You will hear in these poems something like the jouncing and ruckus of a wilderness traveller adjusting the gear on his back, steeling his resolve, finding his footings and heading off. In the end, Pollock’s departures are an exploration of that inward Northwest Passage where the borderlines themselves between real and imagined, the present and the past, the found and the lost, seem almost to dissolve—passages, as Pollock says, ‘breaking up within’ — and where, in this anthem of mixed voices, our wondering where home is becomes our wandering where home is … I would almost prefer to be the reviewer, or some boastful exegete revealing to readers one hundred years from now some of the untold treasures that, its many readers notwithstanding, lie hidden here still.” — Jeffery Donaldson taken from the Foreword to Sailing to Babylon

Note: Summaries are taken from promotional materials supplied by the publisher, unless otherwise noted.

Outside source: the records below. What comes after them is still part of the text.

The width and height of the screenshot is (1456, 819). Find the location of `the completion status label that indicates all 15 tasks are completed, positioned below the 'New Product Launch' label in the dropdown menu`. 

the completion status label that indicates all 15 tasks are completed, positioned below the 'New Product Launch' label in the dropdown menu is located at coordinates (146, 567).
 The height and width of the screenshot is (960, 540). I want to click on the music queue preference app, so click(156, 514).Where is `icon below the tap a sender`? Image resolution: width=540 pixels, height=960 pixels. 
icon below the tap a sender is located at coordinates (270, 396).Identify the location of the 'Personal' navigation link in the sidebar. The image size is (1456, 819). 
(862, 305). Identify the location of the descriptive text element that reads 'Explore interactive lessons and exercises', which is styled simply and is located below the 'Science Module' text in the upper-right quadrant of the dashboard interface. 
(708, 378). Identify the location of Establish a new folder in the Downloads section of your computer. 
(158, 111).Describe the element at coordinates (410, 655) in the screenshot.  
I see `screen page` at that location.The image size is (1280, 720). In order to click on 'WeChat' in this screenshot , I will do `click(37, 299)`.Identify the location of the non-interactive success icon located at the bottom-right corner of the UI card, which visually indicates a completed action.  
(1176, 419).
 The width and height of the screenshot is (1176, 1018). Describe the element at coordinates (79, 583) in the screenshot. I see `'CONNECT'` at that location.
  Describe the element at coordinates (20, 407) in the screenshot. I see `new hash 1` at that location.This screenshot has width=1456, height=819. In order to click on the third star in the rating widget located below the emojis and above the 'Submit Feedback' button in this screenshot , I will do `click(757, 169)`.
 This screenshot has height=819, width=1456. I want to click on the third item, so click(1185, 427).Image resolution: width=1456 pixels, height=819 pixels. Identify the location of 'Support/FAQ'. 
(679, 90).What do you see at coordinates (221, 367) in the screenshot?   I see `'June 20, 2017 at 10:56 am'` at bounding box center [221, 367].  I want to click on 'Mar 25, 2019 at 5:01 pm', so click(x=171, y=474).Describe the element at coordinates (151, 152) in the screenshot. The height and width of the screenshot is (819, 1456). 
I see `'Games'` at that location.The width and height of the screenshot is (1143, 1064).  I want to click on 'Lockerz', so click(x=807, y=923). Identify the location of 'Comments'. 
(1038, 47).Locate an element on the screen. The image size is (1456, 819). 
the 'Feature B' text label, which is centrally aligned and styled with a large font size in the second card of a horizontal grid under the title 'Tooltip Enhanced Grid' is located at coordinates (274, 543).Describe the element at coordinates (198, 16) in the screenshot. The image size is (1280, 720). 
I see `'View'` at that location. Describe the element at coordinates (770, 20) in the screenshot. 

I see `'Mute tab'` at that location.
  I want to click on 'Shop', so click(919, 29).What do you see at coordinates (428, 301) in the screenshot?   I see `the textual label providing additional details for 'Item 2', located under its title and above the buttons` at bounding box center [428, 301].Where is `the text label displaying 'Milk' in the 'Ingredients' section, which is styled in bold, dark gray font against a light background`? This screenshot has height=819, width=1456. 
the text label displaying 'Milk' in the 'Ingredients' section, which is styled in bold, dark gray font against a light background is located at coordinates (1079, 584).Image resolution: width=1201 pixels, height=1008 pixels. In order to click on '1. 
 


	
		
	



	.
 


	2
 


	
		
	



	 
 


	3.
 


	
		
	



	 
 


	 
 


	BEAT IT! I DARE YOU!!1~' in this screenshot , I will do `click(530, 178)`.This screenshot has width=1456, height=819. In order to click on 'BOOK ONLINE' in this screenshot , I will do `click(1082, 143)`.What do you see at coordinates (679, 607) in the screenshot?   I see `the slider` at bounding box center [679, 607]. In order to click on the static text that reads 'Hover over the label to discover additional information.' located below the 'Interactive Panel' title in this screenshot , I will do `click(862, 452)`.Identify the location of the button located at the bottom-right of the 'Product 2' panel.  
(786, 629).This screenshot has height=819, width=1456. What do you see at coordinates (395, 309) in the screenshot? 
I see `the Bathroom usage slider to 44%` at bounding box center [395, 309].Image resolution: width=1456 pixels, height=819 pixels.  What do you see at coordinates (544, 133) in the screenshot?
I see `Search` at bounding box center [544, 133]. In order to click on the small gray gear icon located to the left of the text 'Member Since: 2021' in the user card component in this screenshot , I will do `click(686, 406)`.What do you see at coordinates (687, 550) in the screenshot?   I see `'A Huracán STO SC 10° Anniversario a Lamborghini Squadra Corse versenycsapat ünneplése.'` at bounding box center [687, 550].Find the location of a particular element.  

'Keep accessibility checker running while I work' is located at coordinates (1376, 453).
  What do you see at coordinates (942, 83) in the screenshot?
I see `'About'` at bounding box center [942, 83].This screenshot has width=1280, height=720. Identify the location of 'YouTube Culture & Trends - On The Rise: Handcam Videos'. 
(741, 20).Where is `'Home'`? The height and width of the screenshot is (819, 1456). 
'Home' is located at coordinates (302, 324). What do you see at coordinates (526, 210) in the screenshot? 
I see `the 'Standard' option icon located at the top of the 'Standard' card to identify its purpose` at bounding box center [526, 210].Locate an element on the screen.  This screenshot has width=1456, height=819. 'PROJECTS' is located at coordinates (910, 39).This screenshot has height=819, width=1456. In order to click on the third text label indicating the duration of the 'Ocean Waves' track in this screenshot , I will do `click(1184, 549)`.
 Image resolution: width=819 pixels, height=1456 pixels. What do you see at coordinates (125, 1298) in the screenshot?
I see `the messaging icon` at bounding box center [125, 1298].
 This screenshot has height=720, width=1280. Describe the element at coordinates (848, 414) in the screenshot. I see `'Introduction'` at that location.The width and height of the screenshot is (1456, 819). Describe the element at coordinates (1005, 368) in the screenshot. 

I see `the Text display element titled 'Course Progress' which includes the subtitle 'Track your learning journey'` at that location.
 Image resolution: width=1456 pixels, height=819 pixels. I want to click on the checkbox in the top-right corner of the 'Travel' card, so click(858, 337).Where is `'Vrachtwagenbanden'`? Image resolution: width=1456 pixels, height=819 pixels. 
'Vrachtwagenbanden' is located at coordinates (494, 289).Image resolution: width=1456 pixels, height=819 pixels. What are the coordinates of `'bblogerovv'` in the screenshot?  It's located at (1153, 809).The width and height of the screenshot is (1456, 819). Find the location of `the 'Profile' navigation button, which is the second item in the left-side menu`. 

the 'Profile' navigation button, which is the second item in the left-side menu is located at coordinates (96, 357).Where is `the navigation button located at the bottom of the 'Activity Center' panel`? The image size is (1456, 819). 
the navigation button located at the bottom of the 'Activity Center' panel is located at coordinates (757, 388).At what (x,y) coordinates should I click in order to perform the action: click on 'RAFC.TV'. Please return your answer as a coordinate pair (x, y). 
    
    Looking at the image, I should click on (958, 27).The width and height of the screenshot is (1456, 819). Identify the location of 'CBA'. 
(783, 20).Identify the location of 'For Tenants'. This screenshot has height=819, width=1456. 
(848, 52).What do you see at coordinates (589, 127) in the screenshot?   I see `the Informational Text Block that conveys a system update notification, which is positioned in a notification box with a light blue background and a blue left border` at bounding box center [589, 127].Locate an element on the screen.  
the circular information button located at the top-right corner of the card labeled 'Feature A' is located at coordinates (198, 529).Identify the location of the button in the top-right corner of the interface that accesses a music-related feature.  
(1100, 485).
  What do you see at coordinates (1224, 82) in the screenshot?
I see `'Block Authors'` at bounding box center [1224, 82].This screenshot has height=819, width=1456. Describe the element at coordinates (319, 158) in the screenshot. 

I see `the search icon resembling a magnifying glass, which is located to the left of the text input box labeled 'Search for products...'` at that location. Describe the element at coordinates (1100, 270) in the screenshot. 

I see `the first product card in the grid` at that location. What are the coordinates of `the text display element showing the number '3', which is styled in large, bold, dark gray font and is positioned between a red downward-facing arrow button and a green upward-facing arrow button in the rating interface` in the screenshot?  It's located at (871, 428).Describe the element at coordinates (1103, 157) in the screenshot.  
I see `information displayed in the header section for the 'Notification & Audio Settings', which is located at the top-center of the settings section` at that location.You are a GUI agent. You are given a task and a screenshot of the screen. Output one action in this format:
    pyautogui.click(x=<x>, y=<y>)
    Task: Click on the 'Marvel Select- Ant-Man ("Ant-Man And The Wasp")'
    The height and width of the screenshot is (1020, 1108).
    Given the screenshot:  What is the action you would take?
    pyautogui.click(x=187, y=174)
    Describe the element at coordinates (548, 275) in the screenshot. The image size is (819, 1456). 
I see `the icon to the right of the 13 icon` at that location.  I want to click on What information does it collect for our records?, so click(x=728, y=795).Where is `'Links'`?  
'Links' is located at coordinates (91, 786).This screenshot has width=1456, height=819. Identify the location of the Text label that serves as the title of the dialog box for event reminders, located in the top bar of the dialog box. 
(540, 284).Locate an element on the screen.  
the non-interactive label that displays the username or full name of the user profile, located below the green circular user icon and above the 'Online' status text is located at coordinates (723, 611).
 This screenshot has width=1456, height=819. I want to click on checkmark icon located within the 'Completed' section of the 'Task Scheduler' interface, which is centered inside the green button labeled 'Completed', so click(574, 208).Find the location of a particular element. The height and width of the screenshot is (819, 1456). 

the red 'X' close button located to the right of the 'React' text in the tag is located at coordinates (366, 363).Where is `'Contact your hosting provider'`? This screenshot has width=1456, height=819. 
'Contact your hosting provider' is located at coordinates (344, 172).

James Pollock reads My Grandmother’s Bible

My Grandmother’s Bible

          Mary Pollock, née McConnell (1887-1959)

The shape, the heft, of a shovelful of sod.
A sheaf of God. Its soft-worn pebbled grain

of supple Levant morocco. Two rips
yawn along the spine two inches long,

a strip of leather’s lacking at the top.
The pages, inked in foxed and well-thumbed red

along the fore-edges like a thousand lips,
are gilded on heads and tails, the gilt half-faded.

Out of the biblical plagues of the 1930s,
black storms of dust, vast ravening clouds

of grasshoppers, comes this blasted, smoking heirloom,
a nut-brown flap of torn and weathered leather

wrapping a slab of paper. Its English
plunges into my heart like a small black bird.